◆ EXERCISE INSTRUCTIONS:
A) Quote the lecture announcement word for word, starting with "At Princeton University since" and going on through "California at Berkeley.".
B) According to the lecture announcement, which of Raboteau's books recently appeared in a new edition for the 25th anniversary of its publication?

===== TEXT UNDER STUDY

NewsProfessor Examines Religion and Shaping of America
Marlboro, VT—Albert Raboteau, Henry W. Putnam professor of religion at Princeton University, discusses the religious encounters that helped shape America on Monday, October 9, at 7:00 p.m. in Ragle Hall.
Saints and Gods: Religious Encounters in the Colonial Atlantic World starts at the launch of the slave trade when Portuguese raiders brought West African captives to Europe, crossing the Atlantic Ocean. Raboteau examines the cultural and religious exchange between Europeans, Africans and Native Americans as part of the creation of America.
At Princeton University since 1982, Raboteau teaches courses focusing on American Catholic History and African-American religious movements, and has served as chair of the Religion Department and Dean of the Graduate School. He has also been on the faculty at Yale University and the University of California at Berkeley.
Raboteau is the author of several books including the spiritual memoir, A Sorrowful Joy and the award-winning Slave Religion, which recently appeared in a new edition upon the 25th anniversary of its publication.
This event is free and open to the public.
The Marlboro College Monday Night Lecture Series is funded by the Lucius N. Littauer Foundation, the Thomas Thompson Trust, the Vermont Humanities Council, the National Endowment for the Humanities and an anonymous donor.

==========
===== RECORDS

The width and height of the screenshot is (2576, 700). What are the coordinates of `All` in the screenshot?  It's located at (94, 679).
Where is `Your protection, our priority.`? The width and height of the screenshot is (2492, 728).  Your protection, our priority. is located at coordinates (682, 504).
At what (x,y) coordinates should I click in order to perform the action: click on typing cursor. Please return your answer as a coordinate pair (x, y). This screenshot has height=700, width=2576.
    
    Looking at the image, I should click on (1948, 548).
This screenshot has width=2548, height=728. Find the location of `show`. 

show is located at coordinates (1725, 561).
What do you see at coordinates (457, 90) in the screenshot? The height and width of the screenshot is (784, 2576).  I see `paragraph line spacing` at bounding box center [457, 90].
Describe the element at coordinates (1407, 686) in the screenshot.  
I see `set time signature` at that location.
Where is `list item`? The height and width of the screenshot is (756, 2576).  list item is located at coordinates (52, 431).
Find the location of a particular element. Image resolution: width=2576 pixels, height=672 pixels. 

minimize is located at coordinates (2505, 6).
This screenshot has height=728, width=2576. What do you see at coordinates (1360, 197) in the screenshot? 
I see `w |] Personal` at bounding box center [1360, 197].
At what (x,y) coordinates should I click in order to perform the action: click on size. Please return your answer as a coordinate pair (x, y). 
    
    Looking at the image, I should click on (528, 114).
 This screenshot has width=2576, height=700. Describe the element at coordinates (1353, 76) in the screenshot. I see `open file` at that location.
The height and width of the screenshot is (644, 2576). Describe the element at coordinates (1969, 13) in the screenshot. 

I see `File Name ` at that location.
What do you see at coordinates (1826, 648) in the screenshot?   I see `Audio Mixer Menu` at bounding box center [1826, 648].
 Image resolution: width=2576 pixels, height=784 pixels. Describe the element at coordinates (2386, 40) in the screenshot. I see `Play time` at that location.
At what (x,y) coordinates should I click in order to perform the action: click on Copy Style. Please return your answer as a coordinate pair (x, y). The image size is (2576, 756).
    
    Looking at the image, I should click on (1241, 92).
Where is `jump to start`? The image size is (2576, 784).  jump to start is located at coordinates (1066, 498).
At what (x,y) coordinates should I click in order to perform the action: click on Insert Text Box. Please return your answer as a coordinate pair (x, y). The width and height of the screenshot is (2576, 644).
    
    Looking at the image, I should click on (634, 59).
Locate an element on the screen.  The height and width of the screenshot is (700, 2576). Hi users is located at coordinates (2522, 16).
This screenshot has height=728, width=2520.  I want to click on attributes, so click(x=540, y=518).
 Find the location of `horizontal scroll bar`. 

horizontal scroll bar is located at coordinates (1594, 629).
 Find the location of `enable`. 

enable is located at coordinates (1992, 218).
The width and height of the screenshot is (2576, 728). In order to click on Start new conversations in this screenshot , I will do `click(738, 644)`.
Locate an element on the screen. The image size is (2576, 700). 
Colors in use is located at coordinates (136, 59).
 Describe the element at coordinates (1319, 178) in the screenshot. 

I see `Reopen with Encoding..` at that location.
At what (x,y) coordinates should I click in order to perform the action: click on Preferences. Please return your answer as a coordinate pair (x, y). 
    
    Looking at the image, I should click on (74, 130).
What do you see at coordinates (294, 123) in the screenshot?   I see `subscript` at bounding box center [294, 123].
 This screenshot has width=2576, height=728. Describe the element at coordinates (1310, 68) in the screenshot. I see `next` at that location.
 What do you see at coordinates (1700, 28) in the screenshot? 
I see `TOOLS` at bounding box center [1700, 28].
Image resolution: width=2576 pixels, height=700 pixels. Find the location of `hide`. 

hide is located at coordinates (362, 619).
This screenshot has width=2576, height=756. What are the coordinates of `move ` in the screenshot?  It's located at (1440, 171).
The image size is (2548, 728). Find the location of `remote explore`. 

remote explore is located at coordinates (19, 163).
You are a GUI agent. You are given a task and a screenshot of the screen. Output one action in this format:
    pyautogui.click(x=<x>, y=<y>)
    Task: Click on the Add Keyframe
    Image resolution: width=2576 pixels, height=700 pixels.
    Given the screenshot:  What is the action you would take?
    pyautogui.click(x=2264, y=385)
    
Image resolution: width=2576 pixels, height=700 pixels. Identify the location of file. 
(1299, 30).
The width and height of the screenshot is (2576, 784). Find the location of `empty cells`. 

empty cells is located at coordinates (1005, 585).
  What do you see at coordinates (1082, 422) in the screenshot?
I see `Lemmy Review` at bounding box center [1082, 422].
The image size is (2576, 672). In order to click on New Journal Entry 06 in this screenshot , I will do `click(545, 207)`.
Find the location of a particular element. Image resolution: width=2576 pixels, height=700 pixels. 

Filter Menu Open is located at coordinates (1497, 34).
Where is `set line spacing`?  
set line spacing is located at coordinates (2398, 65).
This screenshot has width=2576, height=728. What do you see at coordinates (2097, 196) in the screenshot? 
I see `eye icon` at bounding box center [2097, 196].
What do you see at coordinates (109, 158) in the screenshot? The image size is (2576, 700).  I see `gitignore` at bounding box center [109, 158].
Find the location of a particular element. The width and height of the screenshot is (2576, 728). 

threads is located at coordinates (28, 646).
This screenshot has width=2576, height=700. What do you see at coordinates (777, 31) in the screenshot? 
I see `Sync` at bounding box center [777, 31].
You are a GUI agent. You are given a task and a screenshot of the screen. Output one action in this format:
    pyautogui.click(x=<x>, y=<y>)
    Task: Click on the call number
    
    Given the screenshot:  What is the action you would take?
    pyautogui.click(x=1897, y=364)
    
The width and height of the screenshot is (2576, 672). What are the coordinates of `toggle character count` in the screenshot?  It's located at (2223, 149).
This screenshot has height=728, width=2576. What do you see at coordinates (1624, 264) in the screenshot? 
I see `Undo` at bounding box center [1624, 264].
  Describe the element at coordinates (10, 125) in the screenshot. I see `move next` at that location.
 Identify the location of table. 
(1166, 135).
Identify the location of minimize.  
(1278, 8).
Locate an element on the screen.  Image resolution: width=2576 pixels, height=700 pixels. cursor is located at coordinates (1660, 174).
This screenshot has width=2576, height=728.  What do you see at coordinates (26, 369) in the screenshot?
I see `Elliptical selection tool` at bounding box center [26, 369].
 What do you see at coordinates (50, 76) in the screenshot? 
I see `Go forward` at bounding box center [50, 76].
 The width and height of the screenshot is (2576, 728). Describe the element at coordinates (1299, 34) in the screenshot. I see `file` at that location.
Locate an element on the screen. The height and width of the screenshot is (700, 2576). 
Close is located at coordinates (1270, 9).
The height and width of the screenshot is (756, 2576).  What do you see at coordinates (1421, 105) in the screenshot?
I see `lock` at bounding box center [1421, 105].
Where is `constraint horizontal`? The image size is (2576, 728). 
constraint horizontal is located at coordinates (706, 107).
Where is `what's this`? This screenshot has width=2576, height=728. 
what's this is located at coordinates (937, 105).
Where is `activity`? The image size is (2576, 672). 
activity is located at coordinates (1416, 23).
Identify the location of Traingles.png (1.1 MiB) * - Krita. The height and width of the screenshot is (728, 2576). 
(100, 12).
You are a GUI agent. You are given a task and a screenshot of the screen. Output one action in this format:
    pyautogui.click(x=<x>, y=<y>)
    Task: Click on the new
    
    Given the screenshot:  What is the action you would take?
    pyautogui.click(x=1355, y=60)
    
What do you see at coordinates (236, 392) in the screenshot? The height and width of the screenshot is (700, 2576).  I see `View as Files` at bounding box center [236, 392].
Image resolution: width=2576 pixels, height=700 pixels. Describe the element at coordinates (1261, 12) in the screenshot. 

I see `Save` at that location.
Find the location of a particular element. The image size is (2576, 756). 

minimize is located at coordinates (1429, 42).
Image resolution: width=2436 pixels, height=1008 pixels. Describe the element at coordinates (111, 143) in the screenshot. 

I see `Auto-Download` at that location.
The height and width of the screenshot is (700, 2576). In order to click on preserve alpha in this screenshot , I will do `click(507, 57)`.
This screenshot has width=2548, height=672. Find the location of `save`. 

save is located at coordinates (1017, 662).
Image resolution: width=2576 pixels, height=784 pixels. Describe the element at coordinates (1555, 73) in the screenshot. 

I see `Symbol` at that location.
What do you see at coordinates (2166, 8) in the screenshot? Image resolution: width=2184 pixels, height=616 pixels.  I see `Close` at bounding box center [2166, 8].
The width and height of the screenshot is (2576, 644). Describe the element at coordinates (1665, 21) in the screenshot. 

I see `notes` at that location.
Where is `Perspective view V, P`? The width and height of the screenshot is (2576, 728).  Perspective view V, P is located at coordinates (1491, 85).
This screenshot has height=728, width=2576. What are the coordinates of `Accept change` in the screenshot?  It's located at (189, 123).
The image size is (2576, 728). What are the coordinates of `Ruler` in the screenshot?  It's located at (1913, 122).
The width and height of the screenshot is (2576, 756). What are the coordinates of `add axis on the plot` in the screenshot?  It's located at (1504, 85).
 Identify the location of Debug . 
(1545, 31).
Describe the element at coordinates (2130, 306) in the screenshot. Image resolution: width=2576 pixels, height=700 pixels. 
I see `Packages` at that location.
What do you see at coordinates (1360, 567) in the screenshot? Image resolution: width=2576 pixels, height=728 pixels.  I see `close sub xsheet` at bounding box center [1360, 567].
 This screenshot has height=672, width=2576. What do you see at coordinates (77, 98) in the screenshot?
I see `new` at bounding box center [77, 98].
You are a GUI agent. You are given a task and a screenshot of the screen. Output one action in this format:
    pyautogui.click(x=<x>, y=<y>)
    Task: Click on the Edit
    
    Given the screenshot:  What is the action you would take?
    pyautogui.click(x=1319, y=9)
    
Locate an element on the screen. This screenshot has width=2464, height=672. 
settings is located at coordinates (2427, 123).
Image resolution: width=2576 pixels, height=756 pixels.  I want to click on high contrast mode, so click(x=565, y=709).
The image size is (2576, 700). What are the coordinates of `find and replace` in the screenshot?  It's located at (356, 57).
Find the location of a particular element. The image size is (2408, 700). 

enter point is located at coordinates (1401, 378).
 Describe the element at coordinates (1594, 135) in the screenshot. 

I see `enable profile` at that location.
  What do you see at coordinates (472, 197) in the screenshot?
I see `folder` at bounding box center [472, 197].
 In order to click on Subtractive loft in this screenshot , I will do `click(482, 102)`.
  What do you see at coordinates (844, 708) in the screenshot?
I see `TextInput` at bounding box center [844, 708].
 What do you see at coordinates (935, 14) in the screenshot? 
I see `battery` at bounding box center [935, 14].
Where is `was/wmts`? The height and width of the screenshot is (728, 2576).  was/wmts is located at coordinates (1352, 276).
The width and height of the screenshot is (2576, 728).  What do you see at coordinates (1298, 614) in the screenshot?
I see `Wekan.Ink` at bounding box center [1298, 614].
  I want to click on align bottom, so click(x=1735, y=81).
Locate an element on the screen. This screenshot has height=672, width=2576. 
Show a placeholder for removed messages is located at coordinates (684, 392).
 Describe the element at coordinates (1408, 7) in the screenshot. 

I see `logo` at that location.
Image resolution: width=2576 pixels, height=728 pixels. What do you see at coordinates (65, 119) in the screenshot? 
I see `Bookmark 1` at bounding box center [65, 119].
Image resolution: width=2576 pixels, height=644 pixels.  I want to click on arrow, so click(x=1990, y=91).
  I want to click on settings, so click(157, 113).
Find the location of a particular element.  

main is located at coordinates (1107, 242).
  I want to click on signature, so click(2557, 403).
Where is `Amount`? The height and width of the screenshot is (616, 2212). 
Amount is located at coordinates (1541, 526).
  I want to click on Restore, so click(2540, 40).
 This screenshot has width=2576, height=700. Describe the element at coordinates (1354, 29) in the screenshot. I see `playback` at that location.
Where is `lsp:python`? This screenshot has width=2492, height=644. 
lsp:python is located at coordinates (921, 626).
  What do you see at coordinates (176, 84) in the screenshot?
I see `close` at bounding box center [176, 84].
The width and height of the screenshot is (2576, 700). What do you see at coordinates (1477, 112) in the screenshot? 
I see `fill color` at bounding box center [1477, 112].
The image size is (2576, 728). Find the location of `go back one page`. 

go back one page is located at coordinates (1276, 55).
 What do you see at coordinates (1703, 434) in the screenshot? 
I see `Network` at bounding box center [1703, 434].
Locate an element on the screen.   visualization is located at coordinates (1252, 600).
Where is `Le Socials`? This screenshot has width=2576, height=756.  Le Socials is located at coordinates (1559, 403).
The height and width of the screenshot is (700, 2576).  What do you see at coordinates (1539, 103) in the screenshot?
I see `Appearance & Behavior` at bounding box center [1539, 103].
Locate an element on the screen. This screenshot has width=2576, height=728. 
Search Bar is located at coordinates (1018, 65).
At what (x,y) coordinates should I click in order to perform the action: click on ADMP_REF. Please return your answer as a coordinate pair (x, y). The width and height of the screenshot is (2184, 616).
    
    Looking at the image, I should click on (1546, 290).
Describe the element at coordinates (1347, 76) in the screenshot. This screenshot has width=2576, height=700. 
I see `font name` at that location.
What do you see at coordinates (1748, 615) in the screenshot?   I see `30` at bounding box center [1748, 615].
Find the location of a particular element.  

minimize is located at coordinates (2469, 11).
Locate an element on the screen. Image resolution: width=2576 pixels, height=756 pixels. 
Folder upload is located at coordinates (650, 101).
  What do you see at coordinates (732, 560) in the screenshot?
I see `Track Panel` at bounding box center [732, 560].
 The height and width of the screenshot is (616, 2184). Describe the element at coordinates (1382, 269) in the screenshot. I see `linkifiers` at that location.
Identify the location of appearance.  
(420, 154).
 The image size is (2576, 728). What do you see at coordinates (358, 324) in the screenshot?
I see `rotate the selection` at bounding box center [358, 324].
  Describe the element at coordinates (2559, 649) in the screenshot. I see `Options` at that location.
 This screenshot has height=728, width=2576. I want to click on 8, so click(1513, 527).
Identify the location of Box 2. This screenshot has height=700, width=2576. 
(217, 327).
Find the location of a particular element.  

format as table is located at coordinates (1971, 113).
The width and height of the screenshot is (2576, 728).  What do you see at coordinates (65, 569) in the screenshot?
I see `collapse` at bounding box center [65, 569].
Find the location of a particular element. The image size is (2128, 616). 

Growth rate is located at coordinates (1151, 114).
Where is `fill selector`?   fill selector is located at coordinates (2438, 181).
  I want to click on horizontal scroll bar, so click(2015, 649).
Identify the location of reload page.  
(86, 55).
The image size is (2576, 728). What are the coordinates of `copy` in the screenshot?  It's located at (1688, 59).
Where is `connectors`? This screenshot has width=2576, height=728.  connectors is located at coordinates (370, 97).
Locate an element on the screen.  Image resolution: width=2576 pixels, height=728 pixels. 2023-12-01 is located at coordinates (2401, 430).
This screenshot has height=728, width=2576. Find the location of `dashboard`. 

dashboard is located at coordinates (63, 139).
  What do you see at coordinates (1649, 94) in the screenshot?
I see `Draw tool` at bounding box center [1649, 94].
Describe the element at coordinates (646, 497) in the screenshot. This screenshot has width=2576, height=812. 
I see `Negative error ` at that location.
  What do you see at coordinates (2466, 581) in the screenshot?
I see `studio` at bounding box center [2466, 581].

==========

◆ EXERCISE RESPONSES:
A)
At Princeton University since 1982, Raboteau teaches courses focusing on American Catholic History and African-American religious movements, and has served as chair of the Religion Department and Dean of the Graduate School. He has also been on the faculty at Yale University and the University of California at Berkeley.

B) Slave Religion